The price index number for 2003 taking 2000 as base year is given by

P01 = (∑P1 / ∑Po) × 100

P2000, 2003 = (226 / 153) × 100

P2000, 2003 = 147.7

Problems Based on Chain Base Year Method:

Example – 04:

Prices of commodities for the year 2000, 2001, 2002, and 2003 are as given in table.

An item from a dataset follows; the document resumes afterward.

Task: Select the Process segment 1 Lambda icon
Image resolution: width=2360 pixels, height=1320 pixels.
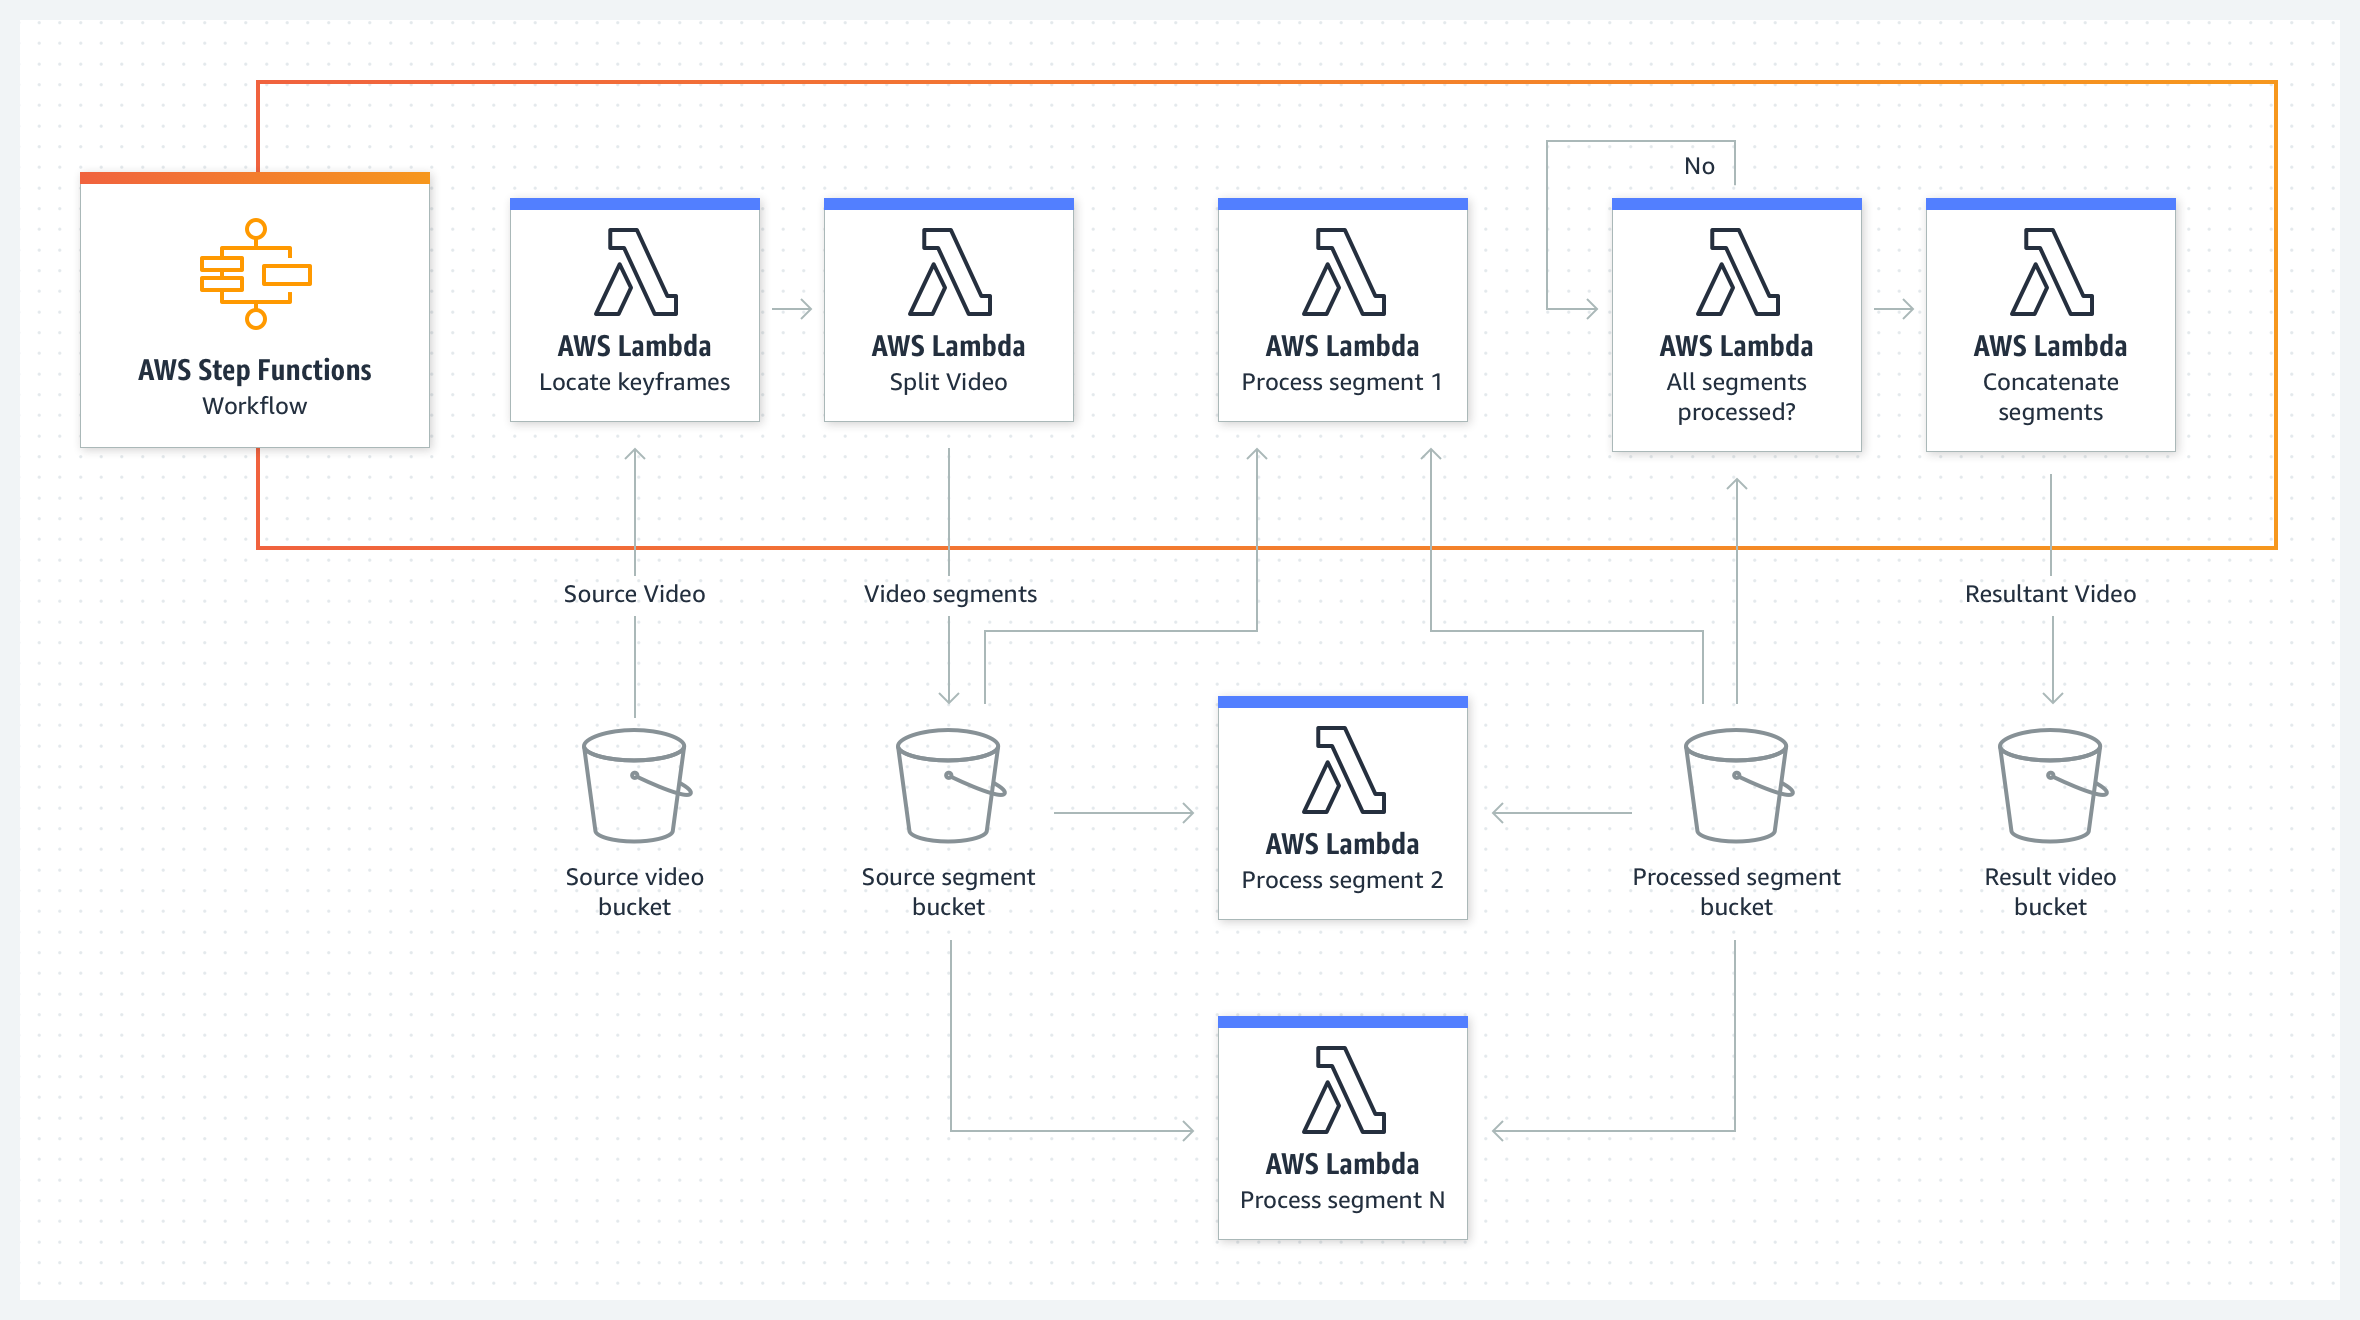Action: pos(1344,272)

Find the simple aggregative price index from the data displayed in the table using chain base method.

Solution:

 

Prices

Commodity

2000

2001

2002

2003

Wheat

23

23

24

26

Rice

24

40

56

72

Barley

25

28

28

29

Sugar

81

84

90

99

Solution:

 

Prices

Commodity

2000

2001

2002

2003

Wheat

23

23

24

26

Rice

24

40

56

72

Barley

25

28

28

29

Sugar

81

84

90

99

Total

153

175

198

226

The price index number for 2001 taking 2000 as base year is given by

P01 = (∑P1 / ∑Po) × 100

P2000, 2001 = (175 / 153) × 100

P2000, 2001 = 114.4

The price index number for 2002 taking 2001 as base year is given by

P01 = (∑P1 / ∑Po) × 100

P2001, 2002 = (198 / 175) × 100

P2001, 2002 = 113.1

The price index number for 2003 taking 2002 as base year is given by

P01 = (∑P1 / ∑Po) × 100

P2002, 2003 = (226 / 198) × 100

P2002, 2003 = 114.1

Merits and Demerits of Simple Aggregative Method:

Merits of Simple Aggregative Method:

  • This is the simplest method of constructing index number.
  • It is very easy to understand.
  • It is very simple calculate.

Demerits of Simple Aggregative Method:

  • It is affected by the magnitude of the prices of the different commodities.
  • It is influenced by the units of the articles through which the prices are quoted.
  • It is based on the assumption that the various items and their prices are expressed in the same unit.
  • It ignores the relative importance of the different commodities included in the index number as no consideration is given to the relative importance of the commodities.
  • It is unduly affected by high and low values of the commodities selected.
  • It is not capable of being calculated through other averages viz. geometric mean, median, etc.